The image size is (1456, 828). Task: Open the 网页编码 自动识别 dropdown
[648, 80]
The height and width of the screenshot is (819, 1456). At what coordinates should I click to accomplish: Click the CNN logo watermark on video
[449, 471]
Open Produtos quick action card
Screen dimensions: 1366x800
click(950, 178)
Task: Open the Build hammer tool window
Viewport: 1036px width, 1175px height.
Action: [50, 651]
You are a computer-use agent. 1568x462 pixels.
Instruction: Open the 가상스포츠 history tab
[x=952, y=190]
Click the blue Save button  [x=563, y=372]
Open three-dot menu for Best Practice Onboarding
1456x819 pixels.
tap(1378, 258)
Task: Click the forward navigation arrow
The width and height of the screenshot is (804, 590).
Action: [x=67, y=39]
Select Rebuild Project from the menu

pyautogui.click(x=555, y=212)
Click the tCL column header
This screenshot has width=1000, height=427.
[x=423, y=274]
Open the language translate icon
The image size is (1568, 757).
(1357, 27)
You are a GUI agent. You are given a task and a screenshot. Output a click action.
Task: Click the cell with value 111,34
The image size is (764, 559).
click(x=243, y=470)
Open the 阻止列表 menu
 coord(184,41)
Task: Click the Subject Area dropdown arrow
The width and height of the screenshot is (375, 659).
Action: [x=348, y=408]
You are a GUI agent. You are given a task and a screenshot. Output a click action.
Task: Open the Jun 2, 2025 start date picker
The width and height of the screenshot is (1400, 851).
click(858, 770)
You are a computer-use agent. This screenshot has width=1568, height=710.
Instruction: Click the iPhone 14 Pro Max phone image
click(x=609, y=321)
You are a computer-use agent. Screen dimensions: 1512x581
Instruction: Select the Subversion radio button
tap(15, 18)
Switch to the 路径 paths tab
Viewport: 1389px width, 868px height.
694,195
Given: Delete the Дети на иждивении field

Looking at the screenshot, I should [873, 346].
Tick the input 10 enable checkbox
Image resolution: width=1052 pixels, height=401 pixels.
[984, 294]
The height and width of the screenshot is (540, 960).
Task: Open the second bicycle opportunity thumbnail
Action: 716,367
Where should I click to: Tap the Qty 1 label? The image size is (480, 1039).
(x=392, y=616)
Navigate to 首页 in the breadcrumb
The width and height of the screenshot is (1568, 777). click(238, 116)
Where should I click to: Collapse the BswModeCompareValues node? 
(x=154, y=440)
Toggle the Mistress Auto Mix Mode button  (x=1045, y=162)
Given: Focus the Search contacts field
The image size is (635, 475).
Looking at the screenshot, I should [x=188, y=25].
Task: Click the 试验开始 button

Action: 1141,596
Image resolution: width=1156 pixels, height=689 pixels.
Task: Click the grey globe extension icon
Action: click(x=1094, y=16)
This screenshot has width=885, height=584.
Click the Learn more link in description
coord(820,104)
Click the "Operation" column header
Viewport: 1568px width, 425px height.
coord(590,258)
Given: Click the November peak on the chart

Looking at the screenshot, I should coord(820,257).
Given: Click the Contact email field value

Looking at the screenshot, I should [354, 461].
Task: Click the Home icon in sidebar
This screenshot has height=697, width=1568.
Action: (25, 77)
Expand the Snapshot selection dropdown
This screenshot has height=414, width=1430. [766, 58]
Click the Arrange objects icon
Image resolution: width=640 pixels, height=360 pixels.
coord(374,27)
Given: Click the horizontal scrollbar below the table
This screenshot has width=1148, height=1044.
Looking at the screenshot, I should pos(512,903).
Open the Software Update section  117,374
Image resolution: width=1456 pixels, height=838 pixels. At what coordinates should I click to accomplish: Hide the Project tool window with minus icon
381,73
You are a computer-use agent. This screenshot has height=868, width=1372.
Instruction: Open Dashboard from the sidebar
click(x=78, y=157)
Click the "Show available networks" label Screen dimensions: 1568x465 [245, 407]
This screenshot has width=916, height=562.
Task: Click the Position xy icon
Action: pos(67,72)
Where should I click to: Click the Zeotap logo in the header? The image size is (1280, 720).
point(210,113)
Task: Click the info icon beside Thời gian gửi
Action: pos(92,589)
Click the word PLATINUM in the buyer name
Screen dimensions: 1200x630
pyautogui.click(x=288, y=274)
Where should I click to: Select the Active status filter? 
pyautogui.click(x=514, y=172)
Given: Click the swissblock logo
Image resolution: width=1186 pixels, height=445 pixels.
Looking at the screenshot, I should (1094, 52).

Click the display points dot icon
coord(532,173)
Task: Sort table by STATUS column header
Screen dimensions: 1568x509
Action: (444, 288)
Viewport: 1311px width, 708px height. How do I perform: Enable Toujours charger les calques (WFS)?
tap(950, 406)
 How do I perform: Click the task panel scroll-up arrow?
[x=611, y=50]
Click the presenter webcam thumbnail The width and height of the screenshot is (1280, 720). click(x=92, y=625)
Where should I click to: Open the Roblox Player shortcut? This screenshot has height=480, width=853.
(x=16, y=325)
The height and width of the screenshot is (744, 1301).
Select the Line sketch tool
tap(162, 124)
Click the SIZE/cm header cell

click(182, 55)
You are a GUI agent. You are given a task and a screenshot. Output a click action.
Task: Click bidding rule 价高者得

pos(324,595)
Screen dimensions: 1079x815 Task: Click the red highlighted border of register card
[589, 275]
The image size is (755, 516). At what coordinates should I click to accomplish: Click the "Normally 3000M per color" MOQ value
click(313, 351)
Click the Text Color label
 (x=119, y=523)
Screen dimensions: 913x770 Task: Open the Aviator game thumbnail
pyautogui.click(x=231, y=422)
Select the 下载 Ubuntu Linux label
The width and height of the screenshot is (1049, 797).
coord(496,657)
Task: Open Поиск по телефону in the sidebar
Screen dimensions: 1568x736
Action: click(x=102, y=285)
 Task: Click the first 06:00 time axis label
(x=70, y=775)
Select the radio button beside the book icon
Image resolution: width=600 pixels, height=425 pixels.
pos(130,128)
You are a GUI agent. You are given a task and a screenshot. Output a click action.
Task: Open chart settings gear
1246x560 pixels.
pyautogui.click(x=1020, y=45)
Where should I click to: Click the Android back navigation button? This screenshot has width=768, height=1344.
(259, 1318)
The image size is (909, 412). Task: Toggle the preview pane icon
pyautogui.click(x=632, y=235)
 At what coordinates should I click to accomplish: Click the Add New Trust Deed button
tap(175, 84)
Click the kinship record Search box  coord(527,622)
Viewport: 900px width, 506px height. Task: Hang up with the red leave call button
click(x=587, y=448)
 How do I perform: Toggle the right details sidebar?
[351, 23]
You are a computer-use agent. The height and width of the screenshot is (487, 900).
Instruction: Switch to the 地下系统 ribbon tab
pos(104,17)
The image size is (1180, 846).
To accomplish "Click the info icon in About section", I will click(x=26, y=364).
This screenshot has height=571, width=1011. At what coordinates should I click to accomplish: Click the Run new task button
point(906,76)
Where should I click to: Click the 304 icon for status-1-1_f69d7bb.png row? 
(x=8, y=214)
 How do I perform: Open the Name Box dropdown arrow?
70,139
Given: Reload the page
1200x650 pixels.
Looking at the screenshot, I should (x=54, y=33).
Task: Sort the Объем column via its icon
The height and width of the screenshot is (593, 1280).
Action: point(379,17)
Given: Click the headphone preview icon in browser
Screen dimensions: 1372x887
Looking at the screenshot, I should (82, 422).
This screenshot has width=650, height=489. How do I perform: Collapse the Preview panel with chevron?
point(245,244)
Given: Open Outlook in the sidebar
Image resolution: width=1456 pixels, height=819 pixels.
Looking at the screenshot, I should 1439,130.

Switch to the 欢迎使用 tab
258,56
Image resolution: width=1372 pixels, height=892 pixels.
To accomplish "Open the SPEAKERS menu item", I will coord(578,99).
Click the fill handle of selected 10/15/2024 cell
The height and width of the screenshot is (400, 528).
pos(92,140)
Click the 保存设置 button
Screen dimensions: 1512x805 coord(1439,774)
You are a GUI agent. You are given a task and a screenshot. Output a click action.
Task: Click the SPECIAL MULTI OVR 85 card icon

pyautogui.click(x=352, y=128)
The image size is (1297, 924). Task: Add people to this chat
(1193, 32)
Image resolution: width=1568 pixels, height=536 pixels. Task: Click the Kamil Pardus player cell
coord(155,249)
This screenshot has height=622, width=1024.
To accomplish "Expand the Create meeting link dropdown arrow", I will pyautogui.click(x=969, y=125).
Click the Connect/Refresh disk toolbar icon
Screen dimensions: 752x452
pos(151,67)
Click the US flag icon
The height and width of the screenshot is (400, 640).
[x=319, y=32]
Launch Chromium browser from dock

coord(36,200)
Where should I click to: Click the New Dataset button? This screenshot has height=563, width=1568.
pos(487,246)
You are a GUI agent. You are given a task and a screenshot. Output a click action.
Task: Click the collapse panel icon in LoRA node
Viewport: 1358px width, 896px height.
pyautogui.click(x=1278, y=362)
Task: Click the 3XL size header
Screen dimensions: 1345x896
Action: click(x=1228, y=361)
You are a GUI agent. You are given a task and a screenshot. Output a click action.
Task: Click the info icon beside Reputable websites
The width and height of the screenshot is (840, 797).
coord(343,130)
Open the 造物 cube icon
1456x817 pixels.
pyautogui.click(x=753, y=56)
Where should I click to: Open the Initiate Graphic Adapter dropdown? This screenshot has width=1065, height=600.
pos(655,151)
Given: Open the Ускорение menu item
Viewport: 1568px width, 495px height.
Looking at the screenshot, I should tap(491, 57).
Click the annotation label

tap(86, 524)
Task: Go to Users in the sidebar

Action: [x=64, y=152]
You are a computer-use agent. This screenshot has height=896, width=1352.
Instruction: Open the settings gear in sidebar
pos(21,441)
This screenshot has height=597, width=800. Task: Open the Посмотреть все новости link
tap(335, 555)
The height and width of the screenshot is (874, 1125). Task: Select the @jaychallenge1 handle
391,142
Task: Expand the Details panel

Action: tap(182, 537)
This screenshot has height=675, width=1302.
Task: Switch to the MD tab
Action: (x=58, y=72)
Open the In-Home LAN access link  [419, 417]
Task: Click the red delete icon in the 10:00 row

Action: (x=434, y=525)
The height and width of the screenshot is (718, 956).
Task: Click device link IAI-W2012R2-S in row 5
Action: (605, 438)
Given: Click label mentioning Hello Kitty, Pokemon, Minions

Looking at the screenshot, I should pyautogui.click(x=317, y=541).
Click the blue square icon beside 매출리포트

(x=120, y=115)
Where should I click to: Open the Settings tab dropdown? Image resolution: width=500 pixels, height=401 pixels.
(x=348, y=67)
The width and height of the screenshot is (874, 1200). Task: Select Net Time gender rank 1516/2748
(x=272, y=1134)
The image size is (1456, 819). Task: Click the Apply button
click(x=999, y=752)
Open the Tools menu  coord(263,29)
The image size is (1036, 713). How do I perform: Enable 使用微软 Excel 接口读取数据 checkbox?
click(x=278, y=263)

▶ [Your task]
Can you return, exactly as they appear, the rows between the one holding "This screenshot has width=885, height=584." and the one holding "Open the Software", inclusive?

▶ [Response for this exercise]
This screenshot has width=885, height=584.
Click the Learn more link in description
coord(820,104)
Click the "Operation" column header
Viewport: 1568px width, 425px height.
coord(590,258)
Given: Click the November peak on the chart

Looking at the screenshot, I should coord(820,257).
Given: Click the Contact email field value

Looking at the screenshot, I should [354, 461].
Task: Click the Home icon in sidebar
This screenshot has height=697, width=1568.
Action: (25, 77)
Expand the Snapshot selection dropdown
This screenshot has height=414, width=1430. [766, 58]
Click the Arrange objects icon
Image resolution: width=640 pixels, height=360 pixels.
coord(374,27)
Given: Click the horizontal scrollbar below the table
This screenshot has width=1148, height=1044.
Looking at the screenshot, I should pos(512,903).
Open the Software Update section  117,374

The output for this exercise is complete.